BUENOS AIRES -- El Gobierno de Argentina anunció el jueves que agotará las vías legales contra un fallo judicial en EEUU que le ordenó pagar unos $1,300 millones a tenedores de bonos argentinos no reestructurados antes del 15 de diciembre.
“El lunes vamos a pedir la revisión (del fallo) ante la Cámara (de Apelaciones) de EEUU”, dijo el ministro argentino de Economía, Hernán Lorenzino.
El juez federal Thomas Griesa acogió en su fallo, dictado el miércoles por la noche, las demandas de los fondos de inversión NML y Aurelius, que exigen el pago del total de los bonos soberanos argentinos en su poder.
Esos fondos rechazaron entrar en las reestructuraciones de la deuda argentina planteadas en el 2005 y el 2010 por el Gobierno del país suramericano tras el cese de pagos del 2001.
Lorenzino subrayó que Griesa “no tiene en esta instancia potestad para resolver sobre ningún aspecto” del conflicto legal planteado por los fondos especulativos que han demandado a Argentina.
El fallo de Griesa sorprendió al Gobierno y sacudió los mercados. La bolsa de Buenos Aires cayó un 3.3 por ciento y los títulos públicos bajaron hasta un 14 por ciento, aunque al final de la jornada el mayor retroceso, 7.26 por ciento, fue para el cupón PBI.
En su resolución, el juez mencionó declaraciones recientes de altos funcionarios del gobierno de Cristina Fernández en la que advirtieron que no pagarían a los fondos que no aceptaron el canje de la deuda tras la crisis del 2001.
“Estas amenazas de desafío no pueden pasarse por alto y requieren una acción”, señaló Griesa.
“Pagarle a los ”buitres“ (fondos especulativos) no sólo es injusto sino ilegal en nuestra normativa interna”, afirmó Lorenzino.
A juicio del titular argentino de Economía, “de confirmarse la decisión, se sentaría un precedente muy negativo para actuales o futuros procesos de reestructuración de deuda” en todo el mundo.

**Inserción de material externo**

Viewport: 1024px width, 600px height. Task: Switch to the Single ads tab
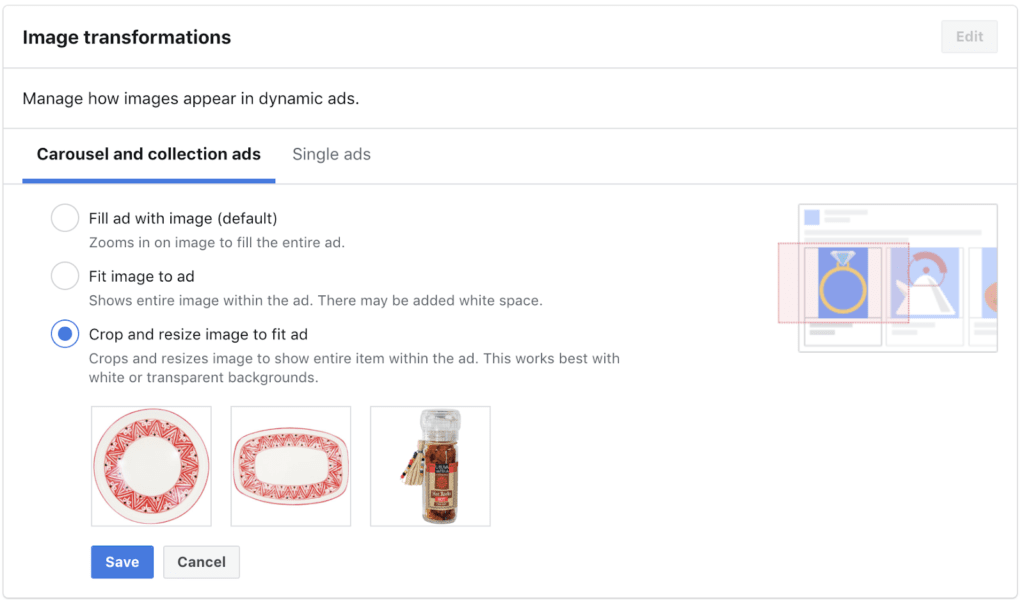331,154
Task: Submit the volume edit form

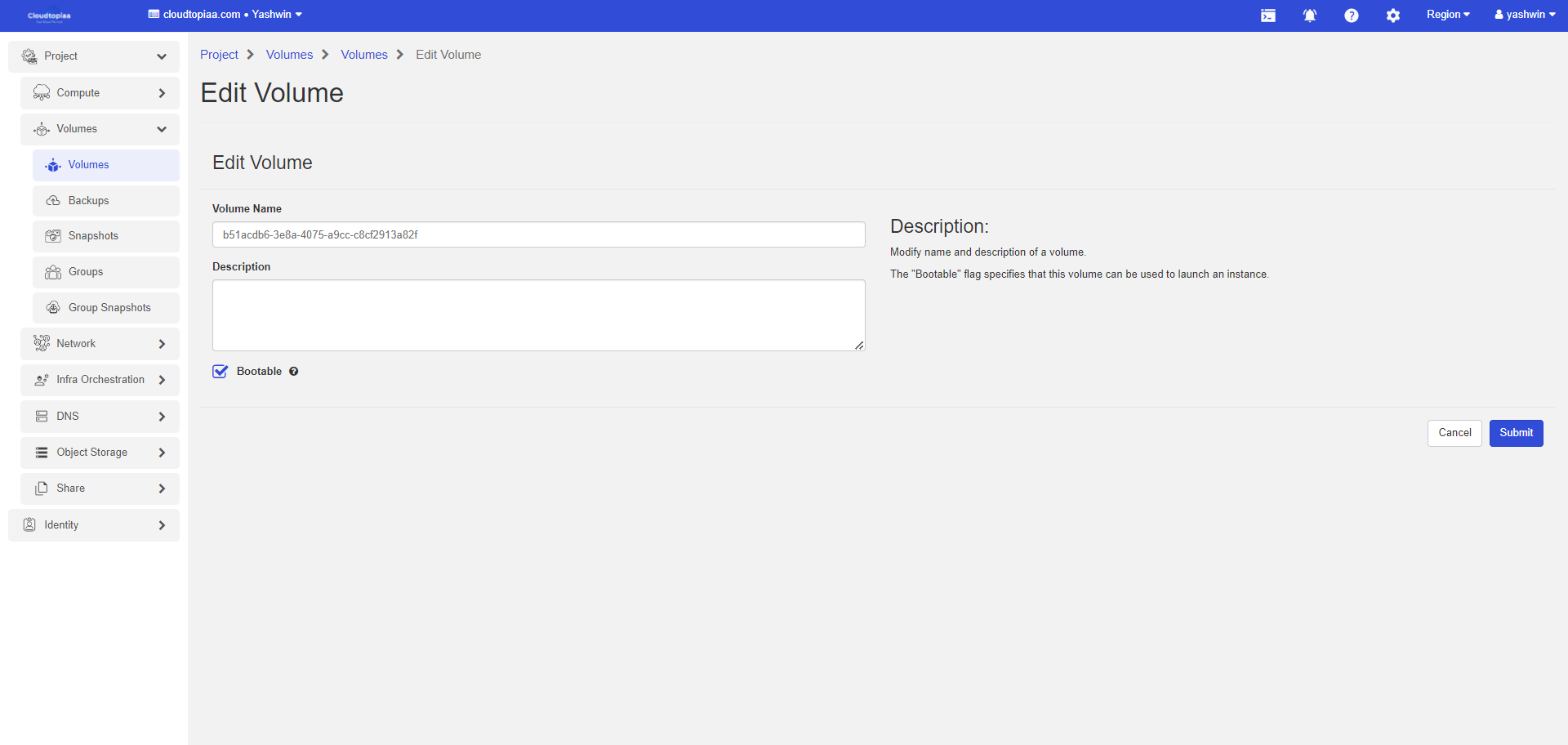Action: tap(1516, 433)
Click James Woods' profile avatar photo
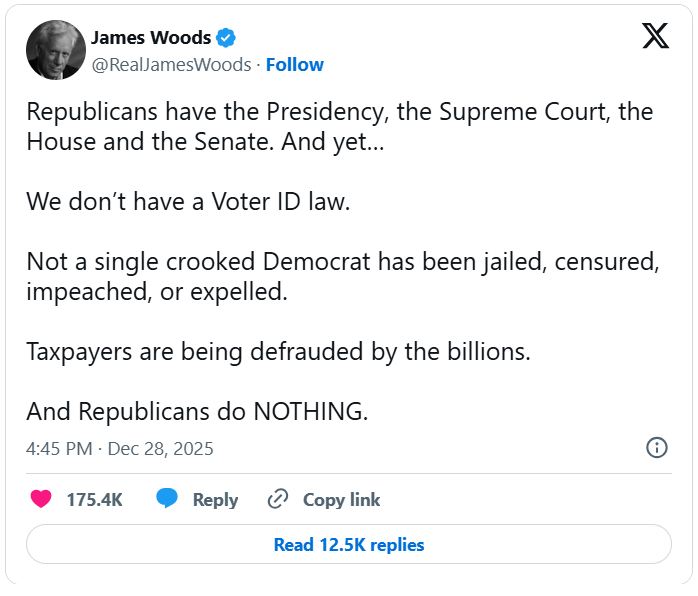The width and height of the screenshot is (698, 596). [53, 52]

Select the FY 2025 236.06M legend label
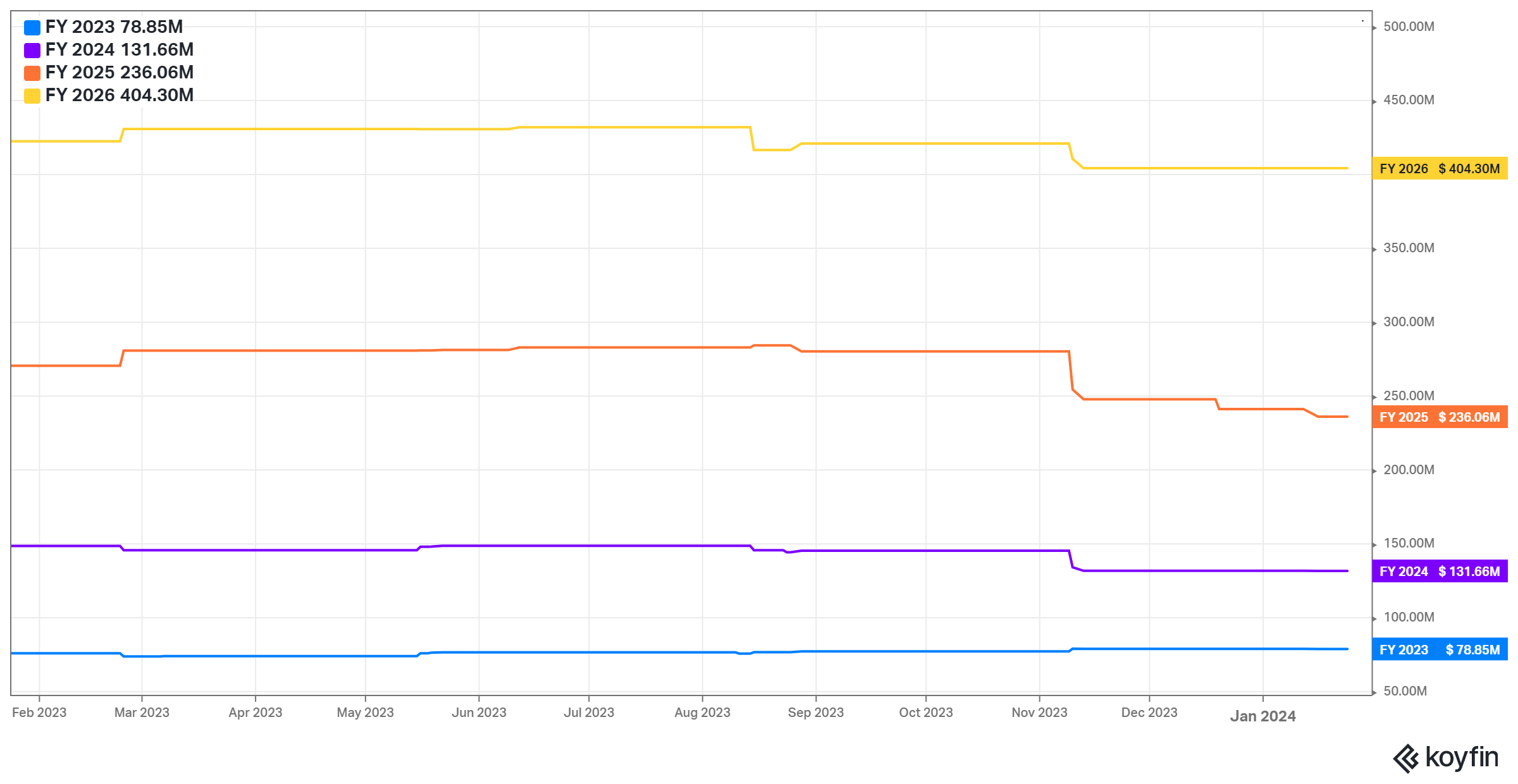click(120, 73)
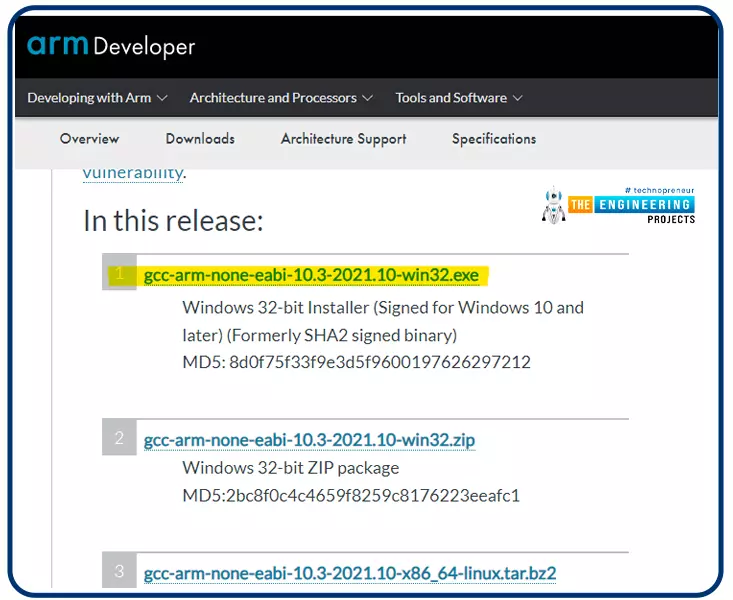Click the Engineering Projects robot icon
733x600 pixels.
pyautogui.click(x=552, y=205)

“Seguimos confiando en que justicia de Estados Unidos va a resolver esta cuestión de forma de no afectar a Argentina, a sus legítimos acreedores y al contexto internacional”, agregó.
Los demandantes no se acogieron a las reestructuraciones de deuda de Argentina, en la que entraron el 93 por ciento de los propietarios de bonos argentinos, a quienes el Gobierno se comprometió a pagar un total $3,300 millones por sus bonos el próximo diciembre.
El economista Pablo Tigani, de la Fundación Esperanza, declaró a Efe que las consecuencias inmediatas para Argentina no son preocupantes y descartó la posibilidad de un “default” (cese de pagos) porque “se encontrarán los mecanismos legales, que los hay, para cumplir con acreedores que entraron en el canje”.
“Hay otras instancias jurídicas donde creo que va a prevalecer el sentido común”, indicó el especialista, que opinó que fallos de este tipo pueden sentar un precedente para otros casos similares, como el endeudamiento de los países europeos en crisis.
También para el economista y ex secretario de Hacienda Daniel Artana “todavía hay una esperanza” porque Argentina tiene instancias legales para recurrir en Estados Unidos.
La presión no se limita a Estados Unidos. A consecuencia de una demanda de NML, el buque insignia de la Armada argentina, la fragata Libertad, está retenido desde el 2 de octubre en el puerto ghanés de Tema.
El Gobierno argentino ha recurrido al Tribunal del Mar, con sede en Hamburgo (Alemania), donde la semana próxima se celebrarán audiencias sobre este conflicto.